The hospital heads were sacked after the Sme daily and Transparency International Slovensko (TIS) found out that four large state hospitals in Trenčín, Banská Bystrica, Trnava and Poprad are set to pay external caterers nearly €81 million over the course of 10 years, all based on unlawfully signed contracts.
On the same day, another hospital director in Košice was shown the door for a cleaning service deal which brought – again – an external firm which was picked without a public tender of some €28,000 per month.
It is getting more complicated for the Smer party to offer feasible justifications to the public about why allies seem to be assisting dubious companies in making a mint from a sector which the government continuously tells people is underfunded.
One might wonder what has set into motion the developments in which dubious health care contracts involving Smer nominees keep emerging, followed by surprisingly prompt action. The public is quite edgy about the waste of public funds in the healthcare sector, with regular street protests that draw up to 2,000 people being one unmistakable indicator.
The free trains for students and pensioners or cheaper electricity, which Prime Minister Robert Fico proudly heralded in late November, does not seem to be enough of a giveaway for the street to stay calm or the voter to become disinterested in who is earning what (never mind how much) through the cobweb of shell companies that are pretending to provide legitimate services.
What might appear to be Smer’s unfortunate choices in picking officials who handle state cash isn’t a mere accident; it is an indication of a system built on giving senior state jobs to party loyalists, meaning that by definition they prefer businesses linked to other Smer friends.
As for Fico, he hasn’t always been particularly sensitive to signs of cronyism. Exhibit A is perhaps a statement made at a press conference back in 2008 during his first government: “We will not consider it unacceptable if, in the case of two equal projects of the same quality and the same final effect, a minister gives preference to a [village or town] mayor who supports the ruling coalition.”
Undoubtedly, overpriced catering services will not be the last scandal to emerge from the bottomless void that is the healthcare sector. It is only thanks to public outcry that Fico sacrificed Smer strongman Pavol Paška, who had seemed safe under the protective wings of the party until the scandal surrounding the purchase of an overpriced computerised tomography device broke out.

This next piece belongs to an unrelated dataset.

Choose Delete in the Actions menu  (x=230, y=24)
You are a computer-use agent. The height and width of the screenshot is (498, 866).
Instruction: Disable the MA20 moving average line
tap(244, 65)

Even in the wake of that incident, Smer leaders showed that Paška has hardly been cast out to the pastures of political retirement by giving him the microphone during the recent party congress marking the 15th anniversary of the party’s creation. Fico has even charged Paška with watching over “the order” of the party at regional level, with an emphasis on his home territory of eastern Slovakia. The message Fico was trying to send out might well be that Paška did no wrong, or at least nothing that contradicts the party modus operandi.
At present, one wonders what is driving Fico’s prompt removal of senior officials suspected of cronyism or corruption and how long such things might last. How many shell companies mediate or provide services for state hospitals with money that might have been spent more wisely?
There is a large number of people who honed their entrepreneurial skills exploring ways to tap state funds and circumvent the rules. One wonders what kind of progress society could have made if they had instead used their talent and energy for more legitimate goals for the benefit of the public instead of just a single party – or as they call it in other lines of work “the family”.